It’s a familiar story; at least it was when I was a kid. You gather your friends, split into teams. It’s war — Cowboys and Indians, Cops and Robbers. Is it different nowadays — Gryffindor vs Slytherin? Vampires vs Werewolves? Team Edward vs Team Jacob? God, I don’t know! I’m so out of touch with the kids today and their… stuff.
But ultimately the names don’t matter, not really, the concept is the same. We come together as children and play — with pretend guns, swords, wands, bows and arrows — almost spontaneously a set of rules are created. If you’re shot, you die; you can’t go into the neighbour’s garden — that’s forbidden. You can’t go inside the house. You can’t switch sides.
There’s no real punishment for circumventing this artificial rule set but somehow, as children, we create these rules and abide by them — if we break those rules or operate outside them the illusion is shattered. The game stops being fun.
But there’s always that one kid. ‘No, you can’t kill me! I’m using my secret force field!’ ‘No, I jumped and dodged the bullets!’ He ruins the game. Once the rules are broken it collapses into chaos, all internal consistency dissolves. Suddenly we’re rolling around in the mud with sticks for swords.
If we’re smart, we don’t invite him to play again, or we politely remind him of the rules. Because when we play games we have to take responsibility for the way in which we play them.
Nowadays in the discourse of game narrative and its many crushing flaws, ‘ludonarrative dissonance’ is a buzz word frequently unsheathed and used sans mercy upon all manner of video games. First a clarification: Clint Hocking’s piece on the original BioShock, where the term was initially coined, is an important one, and I fully agree with the sentiment. Games often provide you with a restricted set of choices — choices that push against the themes of the narrative resulting in disconnect between what you’re playing and what the story wants you to experience.
But sometimes, when we play games, we have to take responsibility for the way in which we play them.
Gaming is performance, and sometimes players have to remember to perform. As children, when we are shot we clutch our guts. We scream, in a final last stand we sink to the floor in a hyperbolic gasp. Fun comes from the performance. It comes when we play along, not against.

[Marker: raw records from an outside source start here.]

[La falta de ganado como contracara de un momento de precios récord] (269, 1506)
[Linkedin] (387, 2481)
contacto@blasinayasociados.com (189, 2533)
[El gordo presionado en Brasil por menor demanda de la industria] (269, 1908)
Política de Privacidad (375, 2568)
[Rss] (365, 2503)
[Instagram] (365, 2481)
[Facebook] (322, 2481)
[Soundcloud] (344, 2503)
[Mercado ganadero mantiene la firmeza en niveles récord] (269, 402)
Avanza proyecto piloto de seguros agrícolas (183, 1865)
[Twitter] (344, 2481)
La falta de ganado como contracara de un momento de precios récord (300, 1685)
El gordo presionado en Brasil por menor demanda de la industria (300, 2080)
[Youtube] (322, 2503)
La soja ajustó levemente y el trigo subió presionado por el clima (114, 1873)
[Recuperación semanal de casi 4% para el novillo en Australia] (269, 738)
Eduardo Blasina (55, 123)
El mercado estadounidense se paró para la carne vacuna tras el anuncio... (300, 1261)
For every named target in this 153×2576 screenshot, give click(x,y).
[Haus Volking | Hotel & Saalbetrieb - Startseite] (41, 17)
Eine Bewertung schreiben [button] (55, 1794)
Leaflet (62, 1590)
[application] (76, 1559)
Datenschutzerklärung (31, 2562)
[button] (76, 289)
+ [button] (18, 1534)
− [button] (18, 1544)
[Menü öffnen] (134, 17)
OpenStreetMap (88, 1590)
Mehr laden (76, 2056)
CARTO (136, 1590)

Perhaps this is just a personal thing, but when I play video games, I do my very best to perform. If I’m scaling up the highest tower in Rome as Ezio, I do my best to make it a beautiful climb. When I play Grand Theft Auto IV I try to avoid civilian casualties because I’m Niko Bellic, a troubled man trying to escape his criminal path. If it doesn’t make sense, I try my very best to have it make sense, through my actions in the game, because that’s what it means to play within boundaries — even if those boundaries don’t necessarily exist within the game itself.
When discussing L.A. Noire (a game I didn’t particularly enjoy) Tom Bissell laments the disconnect between its linear story and the ‘game’ itself — a game he claims to have played like a psychopathic maniac killer with no regard for the rules of the road! According to Bissell, L.A. Noire was “tacitly refusing to address all the asshole stuff I was doing”. My response to that would be: if you want the game to make sense within context, stop doing all that asshole stuff!

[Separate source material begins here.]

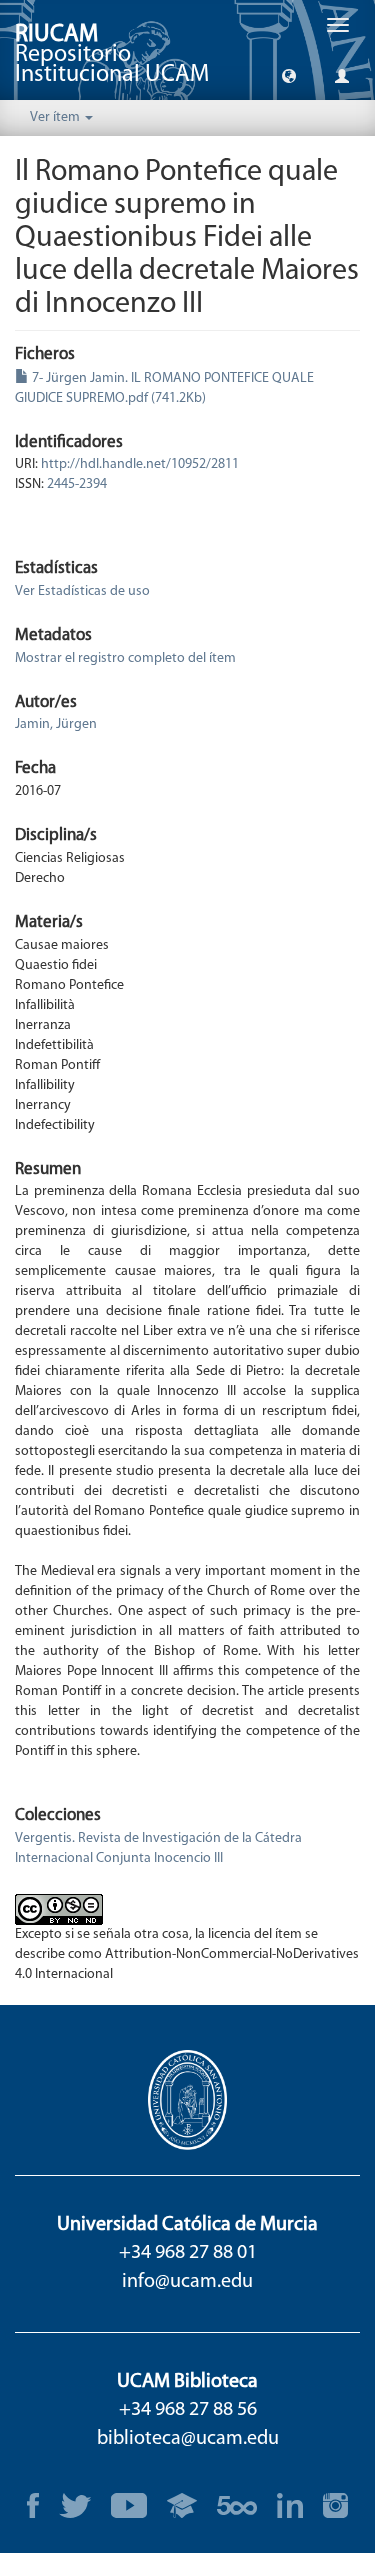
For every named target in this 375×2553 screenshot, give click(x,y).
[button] (289, 75)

Another clarification: gamers should be able to play games in any way they choose, but when we poke and prod with the intent of breaking down the internal narrative consistency of an video game, perhaps we shouldn’t be too surprised when the fabric tears. At the very least we probably shouldn’t complain so loudly.
Because, ultimately, games are still games. There are moments when the spectre of ludonarrative dissonance descends on us and we have no defence (as Nathan Drake you must slaughter hundreds of pirates to proceed) but there are times when we as gamers feel compelled to shatter the illusion — and maybe we should take more responsibility for that.
As children we learn to play nice because, if we don’t, there is no game to be played — we have nothing. As adults we’re like the kid with the invincible forcefield — we expect to be told how to play, and then demand to be reigned in when we break the rules.
Can’t we just play along? Isn’t that the point? Otherwise we’re just bickering children, refusing to play dead, rolling around in the mud with sticks for swords.